La artrosis puede ser primaria, es la que solemos ver en animales de edad avanzada, que aparece debido al envejecimiento normal de las articulaciones. Se trata de un desgaste progresivo e inevitable y suele afectar a más de una articulación a la vez.

La artrosis secundaria aparece como cosecuencia de un factor desencadenante, como puede ser un traumatismo, una fractura o alguna malformación de origen genético como la displasia de cadera.

Los síntomas principales de un perro con artrosis están realcionados con el dolor:

  • Cojera,
  • Dificultad para levantarse o estirarse,
  • Rigidez al caminar,
  • Rechazo a subir a lugares habituales, como el coche, el sofa…,
  • Puede que el propietario note sus saludos menos efusivos y que muestre menos entusiasmo por salir a pasear.

Los principales factores de riesgo son una actividad física excesiva, sobretodo en edades tempranas, posibles fracturas o traumatismos, puede existir una predisposición genética a padecer alguna enfermedad degenerativa, como la displasia de cadera o de codo, evidentemente la edad y también la obesidad.

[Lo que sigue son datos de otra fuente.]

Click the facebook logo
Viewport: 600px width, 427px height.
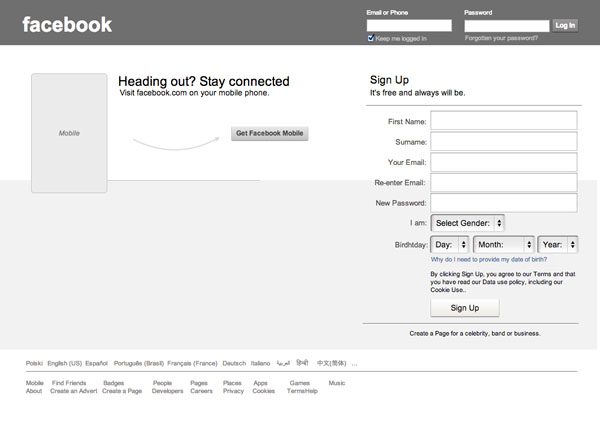pos(67,25)
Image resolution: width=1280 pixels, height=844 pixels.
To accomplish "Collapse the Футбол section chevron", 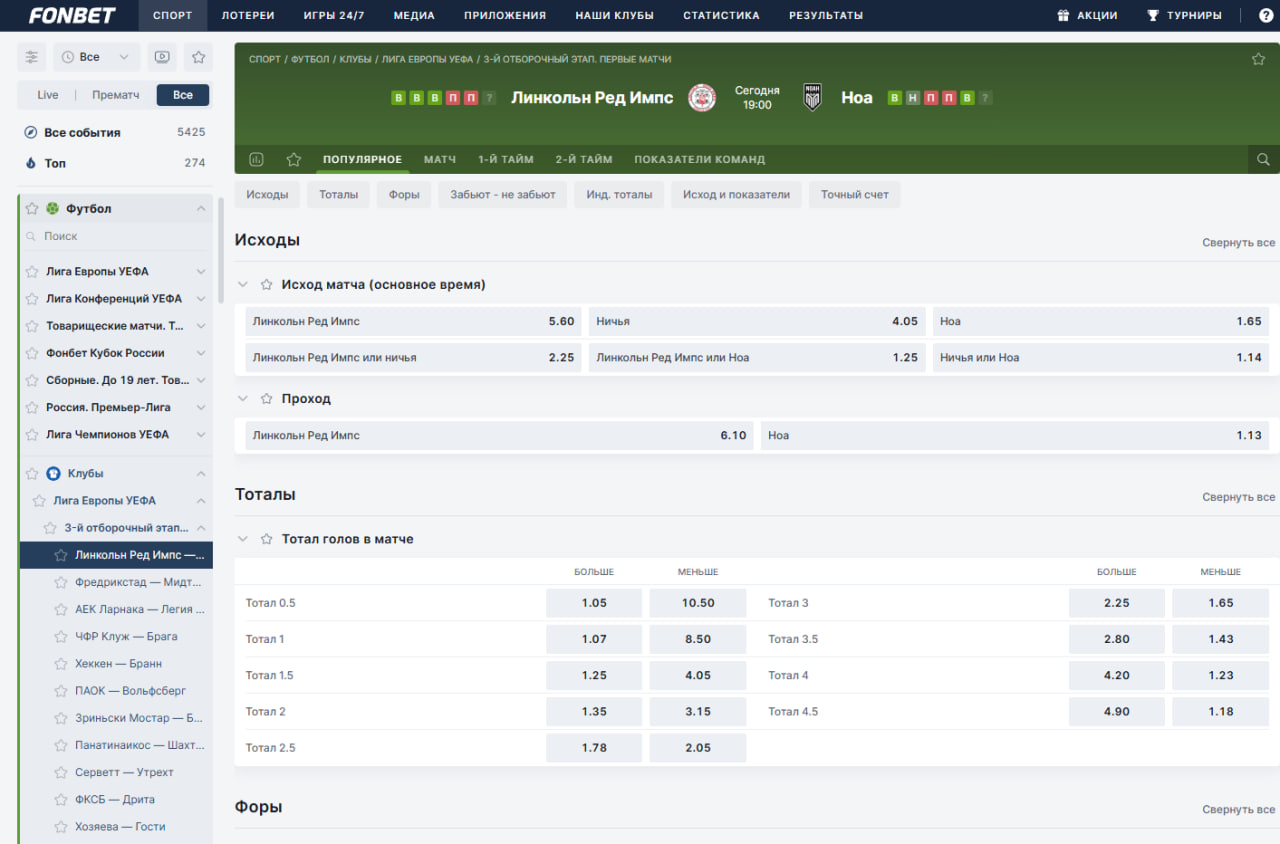I will (x=201, y=209).
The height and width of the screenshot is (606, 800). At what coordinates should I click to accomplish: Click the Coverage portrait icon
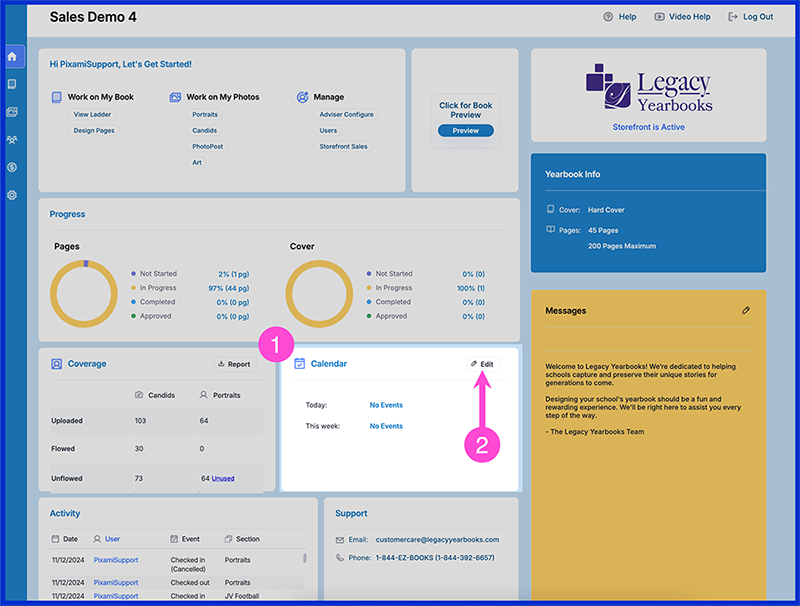coord(57,364)
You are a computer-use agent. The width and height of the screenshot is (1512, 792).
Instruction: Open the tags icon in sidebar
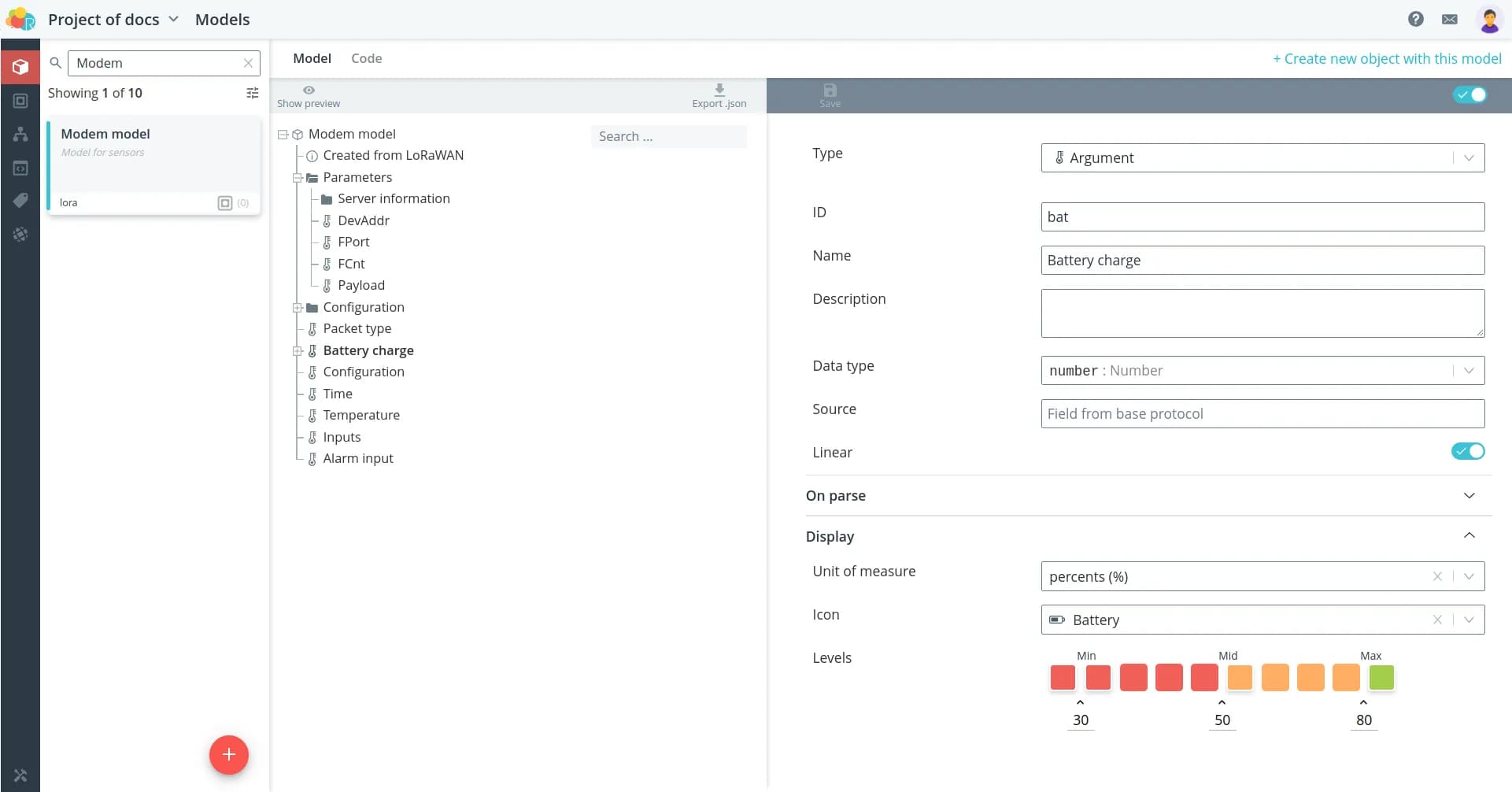20,201
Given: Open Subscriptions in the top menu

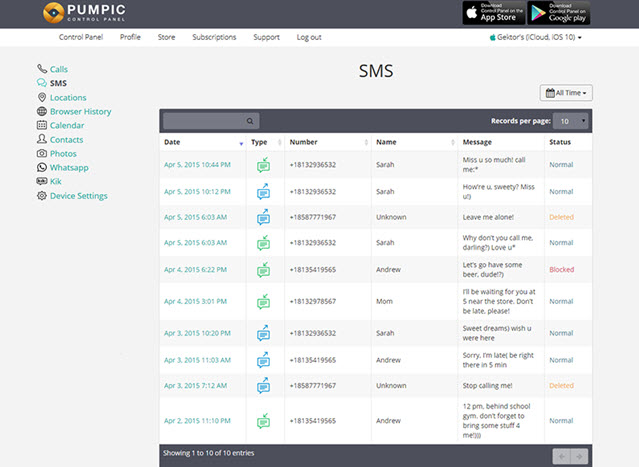Looking at the screenshot, I should 214,37.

El tratamiento de la artoris va encaminado a reducir el dolor y a mantener el peso adecuado. Una dieta adecuada para reducir el peso en animales que tengan sobrepeso ayudará a la mejoría del perro. En el mercado existen dietas específicas para perros con artrosis y sobrepeso, que ademas de ayudar a disminuir el peso del animal protejen su salud articular.

Un programa de ejercicios adecuados, paseos moderados intentando no forzar al animal a caminar demasiado pero sin dejar que se mantengan sedentarios es fundamental, no solo para mantener un peso adecuado sino también para que el perro no pierda masa muscular.

El tratamiento médico con antiiflamatorios es esencial para reducir el dolor, pero han de estar siempre prescritos por un veterinario. Los glucosaminoglucanos, el ácido hialurónico y el condroitín sulfato son nutraceúticos que pueden administrarse para ayudar a la articulación a mantener la elasticidad y disminuir la pérdida ósea. Muchas dietas específicas para esta patología ya llevan añadidas estas sustancias.

En casos graves o extremos los procedimientos quirúrgicos pueden ayudar a mejorar la calidad de vida del perro.